When you deny, not only that any precept, but that any proper example, is to be found in Scripture, to authorize the practice, you seem to have forgotten, beside many other passages, the initial salutations of St. Paul's epistles. St. Stephen's "short ejaculatory address" you had not forgotten, but you say, "it is very inconsiderable." But why is it inconsiderable? Is it because it was only an ejaculation? Ejaculations are often prayers of the most fervent kind; the most expressive of self-abasement and adoration. Is it for its brevity that it is inconsiderable? What then is the precise length of words, which is requisite to make a prayer an act of worship? Was this petition preferred on an occasion of distress, on which a Divinity might be naturally invoked? Was it a petition for a succour which none but a Divinity could grant? If this was the case, it was surely an act of worship. Is the situation of the worshipper the circumstance which, in your judgment, lessens the authority of his example?

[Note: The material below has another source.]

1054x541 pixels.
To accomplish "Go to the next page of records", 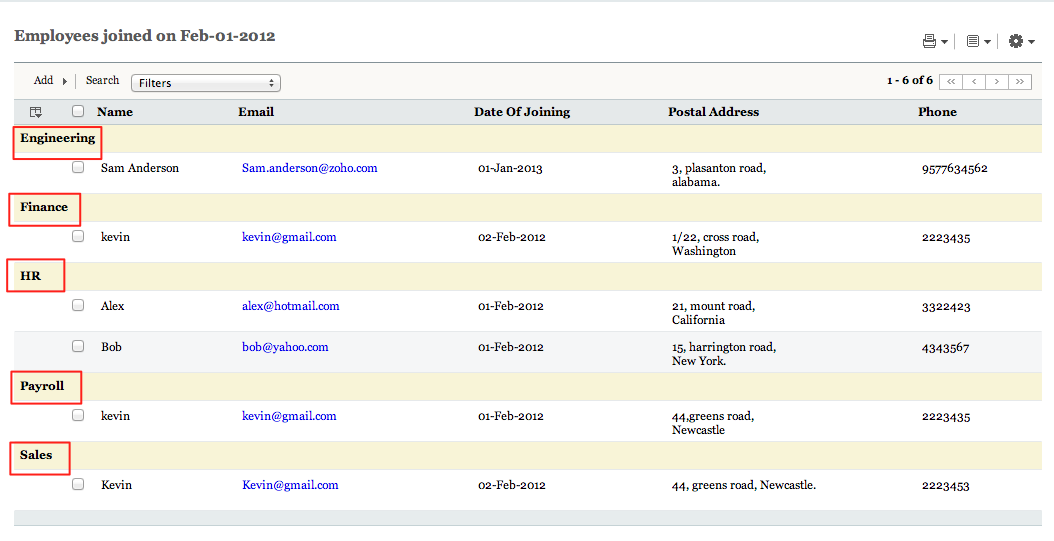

You suppose perhaps some consternation of his faculties, arising from distress and fear. The history justifies no such supposition. It describes the utterance of the final prayer, as a deliberate act of one who knew his situation, and possessed his understanding. After praying for himself, he kneels down to pray for his persecutors: and such was the composure with which he died, although the manner of his death was the most tumultuous and terrifying, that, as if he had expired quietly upon his bed, the sacred historian says, that "he fell asleep." If therefore you would insinuate, that St. Stephen was not himself, when he sent forth this "short ejaculatory address to Christ," the history refutes you. If he was himself, you cannot justify his prayer to Christ, while you deny that Christ is God, upon any principle that might not equally justify you, or me, in praying to the blessed Stephen. If St. Stephen, in the full possession of his faculties, prayed to him who is no God; why do we reproach the pious Romanist, when he chants the litany of his saints? If the persuasion of Christ's divinity prompted the holy martyr's dying prayer, then there is no room to doubt, but that the assertion of Christ's divinity was the blasphemy, for which the Jews, hardened in their unbelief, condemned him." Tracts, &c. 232-236. 3rd edit.

SERMON IX.

HOSEA VI. 4.

O Ephraim, what shall I do unto thee? O Judah, what shall I do unto thee? for your goodness is as a morning cloud, and as the early dew it goeth away.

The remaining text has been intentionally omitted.